(Task details): Rewrite the records below, putting "Screen size" in place of every "Image resolution" and leaving everything else unchanged.

(Records for this exercise):
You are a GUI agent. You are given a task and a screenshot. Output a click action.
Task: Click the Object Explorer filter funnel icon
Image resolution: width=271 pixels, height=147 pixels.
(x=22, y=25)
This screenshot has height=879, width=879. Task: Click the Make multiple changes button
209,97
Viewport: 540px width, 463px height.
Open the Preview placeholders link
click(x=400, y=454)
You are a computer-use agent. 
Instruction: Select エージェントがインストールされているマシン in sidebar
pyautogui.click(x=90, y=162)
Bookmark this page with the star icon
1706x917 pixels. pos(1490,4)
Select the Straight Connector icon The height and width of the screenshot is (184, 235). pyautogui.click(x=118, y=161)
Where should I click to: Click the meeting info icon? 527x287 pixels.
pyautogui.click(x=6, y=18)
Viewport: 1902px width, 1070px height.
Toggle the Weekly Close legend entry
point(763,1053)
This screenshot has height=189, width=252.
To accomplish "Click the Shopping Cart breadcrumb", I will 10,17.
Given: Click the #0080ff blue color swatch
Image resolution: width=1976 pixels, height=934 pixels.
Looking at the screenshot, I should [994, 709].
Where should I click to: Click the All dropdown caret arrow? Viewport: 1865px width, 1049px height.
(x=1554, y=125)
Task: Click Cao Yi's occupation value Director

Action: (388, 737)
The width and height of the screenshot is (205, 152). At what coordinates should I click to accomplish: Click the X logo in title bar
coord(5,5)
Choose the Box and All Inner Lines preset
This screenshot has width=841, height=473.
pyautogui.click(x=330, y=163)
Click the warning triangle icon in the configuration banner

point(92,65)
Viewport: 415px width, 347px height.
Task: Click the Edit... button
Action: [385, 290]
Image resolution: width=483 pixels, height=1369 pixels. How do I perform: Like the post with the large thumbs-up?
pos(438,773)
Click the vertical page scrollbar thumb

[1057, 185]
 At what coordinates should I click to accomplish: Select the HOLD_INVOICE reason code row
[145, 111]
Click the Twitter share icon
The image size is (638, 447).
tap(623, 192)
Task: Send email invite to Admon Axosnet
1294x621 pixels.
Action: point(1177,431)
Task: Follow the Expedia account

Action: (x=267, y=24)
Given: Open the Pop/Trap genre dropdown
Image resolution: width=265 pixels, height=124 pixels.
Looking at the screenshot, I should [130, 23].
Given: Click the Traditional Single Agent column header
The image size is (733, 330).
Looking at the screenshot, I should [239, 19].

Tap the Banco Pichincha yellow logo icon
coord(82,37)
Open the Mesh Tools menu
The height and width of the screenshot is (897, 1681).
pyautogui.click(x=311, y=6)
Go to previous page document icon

(Finished answer):
You are a GUI agent. You are given a task and a screenshot. Output a click action.
Task: Click the Object Explorer filter funnel icon
Screen size: width=271 pixels, height=147 pixels.
(x=22, y=25)
This screenshot has height=879, width=879. Task: Click the Make multiple changes button
209,97
Viewport: 540px width, 463px height.
Open the Preview placeholders link
click(x=400, y=454)
You are a computer-use agent. 
Instruction: Select エージェントがインストールされているマシン in sidebar
pyautogui.click(x=90, y=162)
Bookmark this page with the star icon
1706x917 pixels. pos(1490,4)
Select the Straight Connector icon The height and width of the screenshot is (184, 235). pyautogui.click(x=118, y=161)
Where should I click to: Click the meeting info icon? 527x287 pixels.
pyautogui.click(x=6, y=18)
Viewport: 1902px width, 1070px height.
Toggle the Weekly Close legend entry
point(763,1053)
This screenshot has height=189, width=252.
To accomplish "Click the Shopping Cart breadcrumb", I will 10,17.
Given: Click the #0080ff blue color swatch
Screen size: width=1976 pixels, height=934 pixels.
Looking at the screenshot, I should [994, 709].
Where should I click to: Click the All dropdown caret arrow? Viewport: 1865px width, 1049px height.
(x=1554, y=125)
Task: Click Cao Yi's occupation value Director

Action: (388, 737)
The width and height of the screenshot is (205, 152). At what coordinates should I click to accomplish: Click the X logo in title bar
coord(5,5)
Choose the Box and All Inner Lines preset
This screenshot has width=841, height=473.
pyautogui.click(x=330, y=163)
Click the warning triangle icon in the configuration banner

point(92,65)
Viewport: 415px width, 347px height.
Task: Click the Edit... button
Action: [385, 290]
Screen size: width=483 pixels, height=1369 pixels. How do I perform: Like the post with the large thumbs-up?
pos(438,773)
Click the vertical page scrollbar thumb

[1057, 185]
 At what coordinates should I click to accomplish: Select the HOLD_INVOICE reason code row
[145, 111]
Click the Twitter share icon
The image size is (638, 447).
tap(623, 192)
Task: Send email invite to Admon Axosnet
1294x621 pixels.
Action: point(1177,431)
Task: Follow the Expedia account

Action: (x=267, y=24)
Given: Open the Pop/Trap genre dropdown
Screen size: width=265 pixels, height=124 pixels.
Looking at the screenshot, I should [130, 23].
Given: Click the Traditional Single Agent column header
The image size is (733, 330).
Looking at the screenshot, I should [239, 19].

Tap the Banco Pichincha yellow logo icon
coord(82,37)
Open the Mesh Tools menu
The height and width of the screenshot is (897, 1681).
pyautogui.click(x=311, y=6)
Go to previous page document icon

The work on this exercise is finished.